Center for Excellence in the Arts and Humanities - Race, Gender, and Spirit: Reclaiming Lost Histories through Art - Alison Saar
7:00 PM – Kocimski Auditorium, Design College - Alison Saar is a visual artist working in a variety of media, including sculpture, painting, and printmaking. Her work addresses issues of race, gender, and spirit. After receiving her MFA at Otis Art Institute, she moved to New York, where she lived and worked for fourteen years. She currently resides in Los Angeles. She has been the recipient of many awards, including the Flintridge Foundation Award and the Joan Mitchell Foundation Award.

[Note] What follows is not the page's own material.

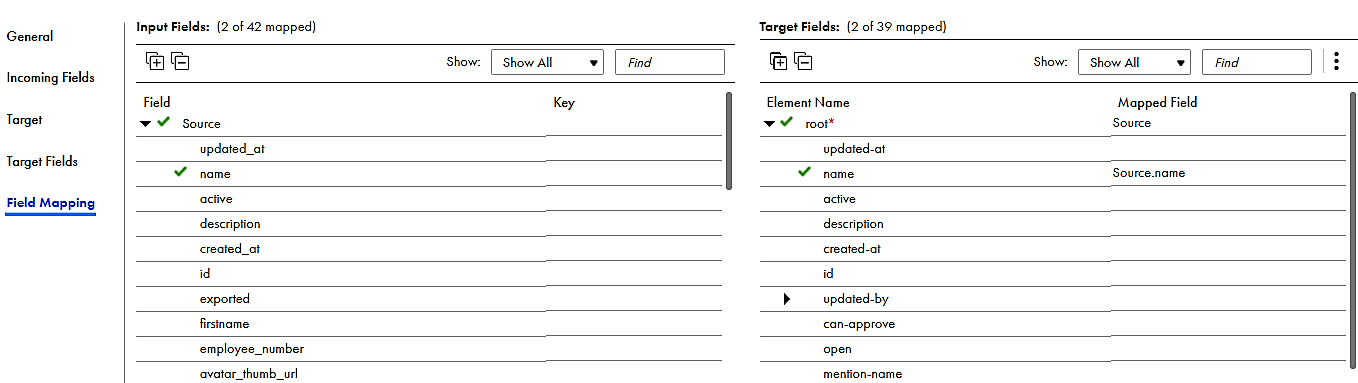Open the Target Fields side tab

Her work is featured in the collections of the Metropolitan Museum of Art, the Hirshorn Museum and Sculpture Garden, and the Los Angeles County Museum of Art.

Wednesday, 3 Nov 2004

Explaining the Elegant Universe - Brian Greene
8:00 PM – Sun Room/South Ballroom - Brian Greene is the author of The Elegant Universe: Superstrings, Hidden Dimensions, and the Quest for the Ultimate Theory andThe Fabric of the Cosmos: Space, Time, and the Texture of Reality. He also hosted a three-part NOVA special, "The Elegant Universe," on PBS. He is a professor of physics and mathematics at Columbia University, and is widely regarded for a number of groundbreaking discoveries in superstring theory. He received his undergraduate degree from Harvard University and his doctorate from Oxford University, where he was a Rhodes Scholar.

Monday, 1 Nov 2004

Institute on World Affairs - Cultivating Democracy - Military Justice in a Democracy - Patrick Reinert
8:00 PM – Sun Room, Memorial Union - Colonel Patrick Reinert is a Military Judge assigned in the U.S. Army Reserves to the 150th JAG Detachment with duty in the Fifth Judicial Circuit in Germany and elsewhere. He previously served as the Article 32 officer in the court- martial of Sgt. Hasan Akbar, accused of a grenade attack on soldiers in the 101st Airborne on the eve of war in Iraq. He also served as the Article 32 Officer in the court-martial of Spc. Ryan Anderson, a Washington National Guard soldier on active duty accused of attempting to aid a terrorist organization. His civilian job is Deputy Criminal Chief for Drugs and Violent Crime in the US Attorney's office for the Northern District of Iowa.